# INSTRUCTIONS TO FOLLOW:
From the line that contains "You are a computer-use agent." through the end of the records below, write out each line exactly as it appears, but not the pictures.

--------------------------------------------------

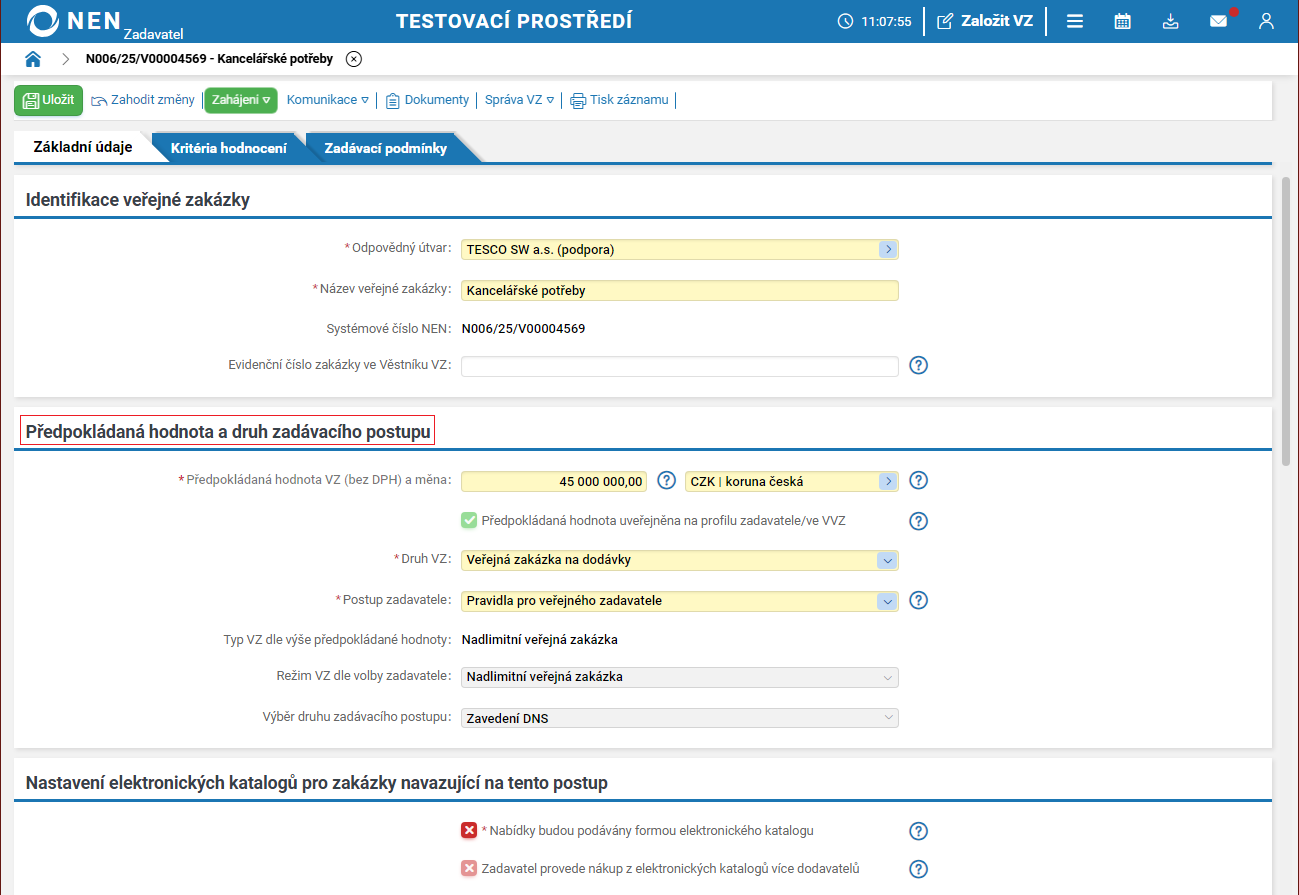The image size is (1299, 895).
Task: Open the user profile icon
Action: point(1266,21)
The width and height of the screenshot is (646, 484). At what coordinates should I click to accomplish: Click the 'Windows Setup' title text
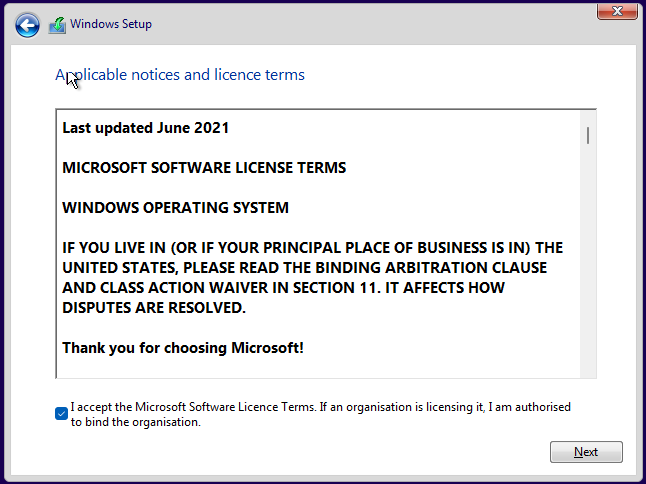click(x=111, y=24)
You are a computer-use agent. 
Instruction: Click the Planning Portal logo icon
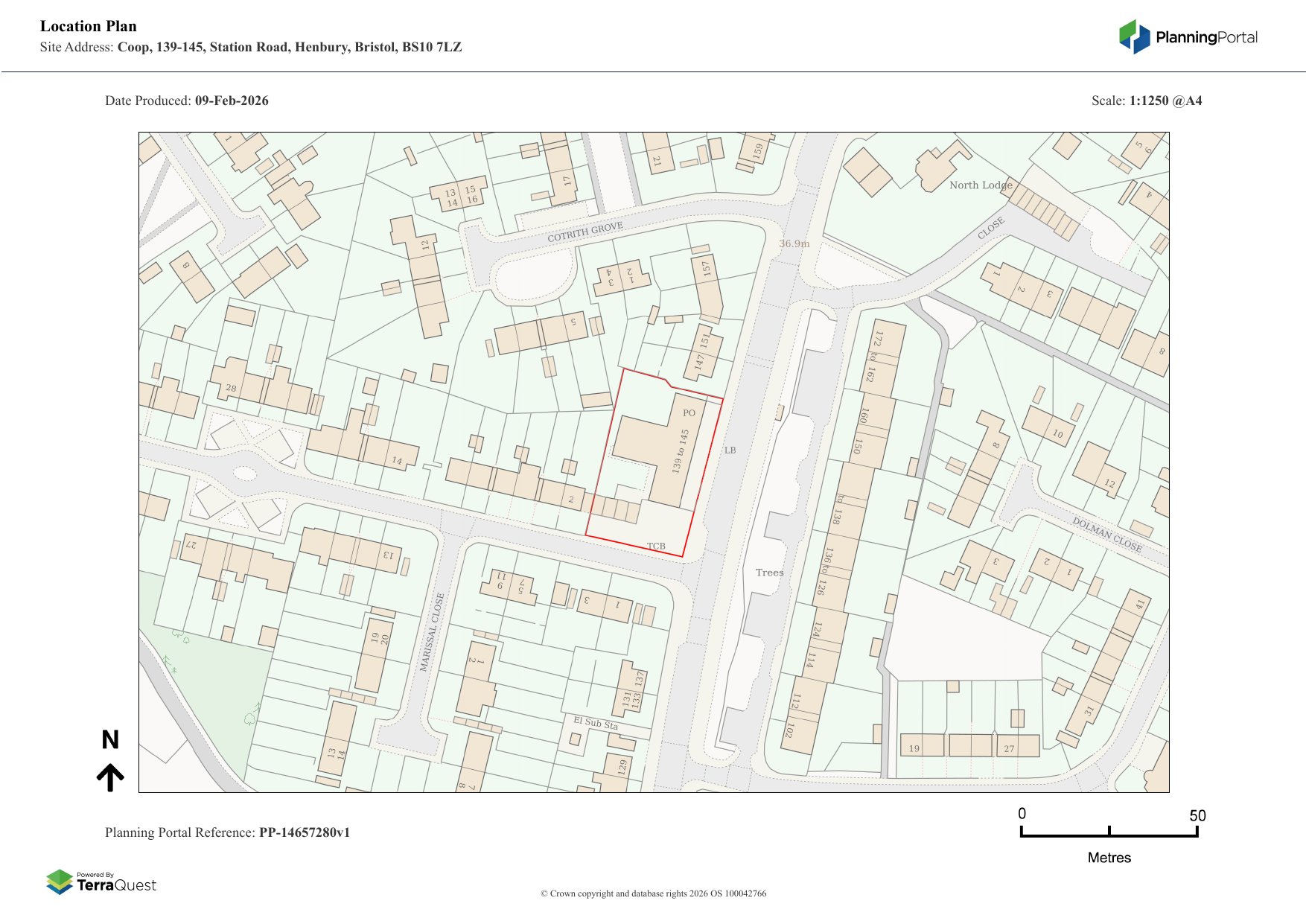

--------------------------------------------------

# ANSWER BOX:
You are a computer-use agent. 
Instruction: Click the Planning Portal logo icon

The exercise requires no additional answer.